On the eleventh day of Christmas Kate Ellis pipes up to tell us what books she’ll be indulging in over the festive season.
2020 has been a strange and rather depressing year and settling down with a good book has been one of the few things we’ve been able to look forward to. In between working on my own books (and watching old episodes of detective series such as Midsomer Murders and Poirot – a good old fashioned murder is so comforting at a time like this!) my reading taste has inclined towards books I know will be satisfying and engrossing while not being too heavy and disturbing (perhaps something that even makes me smile). This has meant no terrifying stalkers or torturers; definitely nothing that falls into the ‘noir’ category.
I tend to read last thing at night (after a busy day spent writing) and I’ve really been enjoying the ‘Herring’ novels by L C Tyler and the Bryant and May mysteries by Christopher Fowler; both series are crime with a liberal sprinkling of humour. During lockdown I’ve also read Hilary Mantel’s Wolf Hall trilogy and, being passionately interested in history, it’s been a welcome distraction to travel back in time to the court of Henry VIII.
To return to crime, I’ve always found that reading the books of Peter Lovesey is a real treat; I’ve just finished Another One Goes Tonight, which was one of those books you try to read slowly because you never want it to end.
I’m afraid my Christmas reading will consist of more crime. I’ve lined up a little reward for myself in the form of Kate Atkinson’s latest Jackson Brodie mystery Big Sky. I really like her writing style and her humour and, as I loved all her other Jackson Brodie books, I’m hoping I’ll enjoy this one too. I also have an unread Bryant and May book ready for when I finish Big Sky and I’ll also be dipping into The Detection Club’s latest publication, Howdunit, full of wisdom, observations and advice from past and present members of that illustrious club (including myself, I add modestly).

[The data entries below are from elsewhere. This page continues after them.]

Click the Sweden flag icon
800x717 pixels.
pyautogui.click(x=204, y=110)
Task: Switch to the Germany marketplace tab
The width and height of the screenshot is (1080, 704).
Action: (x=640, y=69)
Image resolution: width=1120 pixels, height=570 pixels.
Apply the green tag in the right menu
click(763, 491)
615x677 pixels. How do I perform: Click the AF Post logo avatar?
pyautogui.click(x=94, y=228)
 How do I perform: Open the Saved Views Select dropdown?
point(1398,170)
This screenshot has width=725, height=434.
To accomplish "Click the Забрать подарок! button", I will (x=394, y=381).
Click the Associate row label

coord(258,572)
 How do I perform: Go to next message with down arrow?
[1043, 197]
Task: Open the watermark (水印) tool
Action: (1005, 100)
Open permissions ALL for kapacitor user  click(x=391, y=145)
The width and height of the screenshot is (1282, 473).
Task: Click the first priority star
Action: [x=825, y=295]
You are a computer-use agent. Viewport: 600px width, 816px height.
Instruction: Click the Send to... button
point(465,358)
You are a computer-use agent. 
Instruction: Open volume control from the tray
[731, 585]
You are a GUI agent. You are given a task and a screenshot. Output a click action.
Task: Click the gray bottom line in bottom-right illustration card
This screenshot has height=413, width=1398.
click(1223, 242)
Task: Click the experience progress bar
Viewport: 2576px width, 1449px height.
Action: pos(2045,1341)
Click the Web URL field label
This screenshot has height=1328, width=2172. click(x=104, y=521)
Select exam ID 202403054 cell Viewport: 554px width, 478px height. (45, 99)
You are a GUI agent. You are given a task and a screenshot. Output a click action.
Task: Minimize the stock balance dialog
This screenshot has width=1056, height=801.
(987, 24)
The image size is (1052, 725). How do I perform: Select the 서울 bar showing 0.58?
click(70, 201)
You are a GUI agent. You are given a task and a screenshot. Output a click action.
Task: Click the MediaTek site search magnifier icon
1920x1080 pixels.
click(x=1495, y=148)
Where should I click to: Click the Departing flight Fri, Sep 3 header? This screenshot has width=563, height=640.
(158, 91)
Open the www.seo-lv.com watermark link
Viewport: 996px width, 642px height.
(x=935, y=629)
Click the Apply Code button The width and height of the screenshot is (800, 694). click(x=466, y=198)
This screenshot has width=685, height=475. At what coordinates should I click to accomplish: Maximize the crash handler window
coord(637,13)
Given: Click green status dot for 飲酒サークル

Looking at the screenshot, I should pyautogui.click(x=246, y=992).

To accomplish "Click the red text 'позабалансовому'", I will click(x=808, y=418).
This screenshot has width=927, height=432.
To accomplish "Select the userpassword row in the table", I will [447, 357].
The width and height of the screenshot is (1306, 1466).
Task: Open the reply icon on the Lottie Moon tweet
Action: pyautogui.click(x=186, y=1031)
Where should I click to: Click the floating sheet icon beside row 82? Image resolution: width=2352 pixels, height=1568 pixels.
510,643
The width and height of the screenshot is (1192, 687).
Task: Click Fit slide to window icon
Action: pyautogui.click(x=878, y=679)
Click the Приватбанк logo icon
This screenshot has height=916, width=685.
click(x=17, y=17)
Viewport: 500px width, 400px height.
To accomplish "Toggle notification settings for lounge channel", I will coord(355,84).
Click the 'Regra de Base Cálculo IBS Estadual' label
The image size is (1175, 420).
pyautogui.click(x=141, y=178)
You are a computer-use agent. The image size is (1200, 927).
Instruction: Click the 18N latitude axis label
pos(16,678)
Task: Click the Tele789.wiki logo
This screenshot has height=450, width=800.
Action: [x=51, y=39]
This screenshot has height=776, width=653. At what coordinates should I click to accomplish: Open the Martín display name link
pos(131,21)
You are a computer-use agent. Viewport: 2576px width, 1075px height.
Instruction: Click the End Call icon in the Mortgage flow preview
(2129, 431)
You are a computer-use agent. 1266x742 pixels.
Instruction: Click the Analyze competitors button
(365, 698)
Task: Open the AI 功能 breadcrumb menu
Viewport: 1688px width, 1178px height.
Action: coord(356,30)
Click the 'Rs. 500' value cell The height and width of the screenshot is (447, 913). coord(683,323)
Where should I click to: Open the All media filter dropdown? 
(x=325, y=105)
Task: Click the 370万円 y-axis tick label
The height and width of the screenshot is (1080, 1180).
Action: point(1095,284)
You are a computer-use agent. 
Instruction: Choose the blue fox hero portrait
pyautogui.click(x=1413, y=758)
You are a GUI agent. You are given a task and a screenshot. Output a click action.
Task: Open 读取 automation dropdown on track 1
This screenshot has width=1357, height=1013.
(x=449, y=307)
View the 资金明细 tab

I hope everyone has a good Christmas – and Happy Reading.
On the twelfth day of Christmas Jacob Ross leaps in to tell us that he’s looking forward to some binge-reading over the festive period.
I tend to acquire books throughout the year and settle down to rather focused binge-reading sessions over the Christmas period.
I’m especially looking forward to my end-of-year ‘Crime Pile’.
Val McDermid’s books are always on my list. Interestingly, I came to her novels through her non-fiction writing on Forensics, especially Anatomy of Crime which I return to time and again. For most of my writing career, I’ve had a long and fractious relationship with the short story and was especially interested in McDermid’s new collection — Christmas is Murder. I’m keen to see what she does with this little beast of a form.
Mark Billingham’s Sleepyhead was one of those crime novels which, for some reason, found permanent residence in my head. I began reading his new Tom Thorne thriller, Cry Baby, in September, then decided I wanted to give the book quality time and so deferred it to December.
I especially admire what Scottish crime writers do with narrative, their ability to offer us a three-dimensional sense of place, character and atmosphere. I can say the same for JD Kirk’s, Blood and Treachery. There is so much more happening in these novels outside of the crime itself.
Ian Rankin’s, Rebus fascinates me. Rebus is getting older, has a different set of personal priorities and preoccupations as he ages; and is constrained to find a different way of doing things. I love Rankin’s conscious approach to character evolution, and can’t wait to get down to his most recent Rebus offering, A Song for the Dark Times.
Apart from that, there is food and wine and a different kind of isolation that this December lockdown brings.
A big thank you to all our brilliant crime authors for taking part!
We wish you all a criminally good Christmas!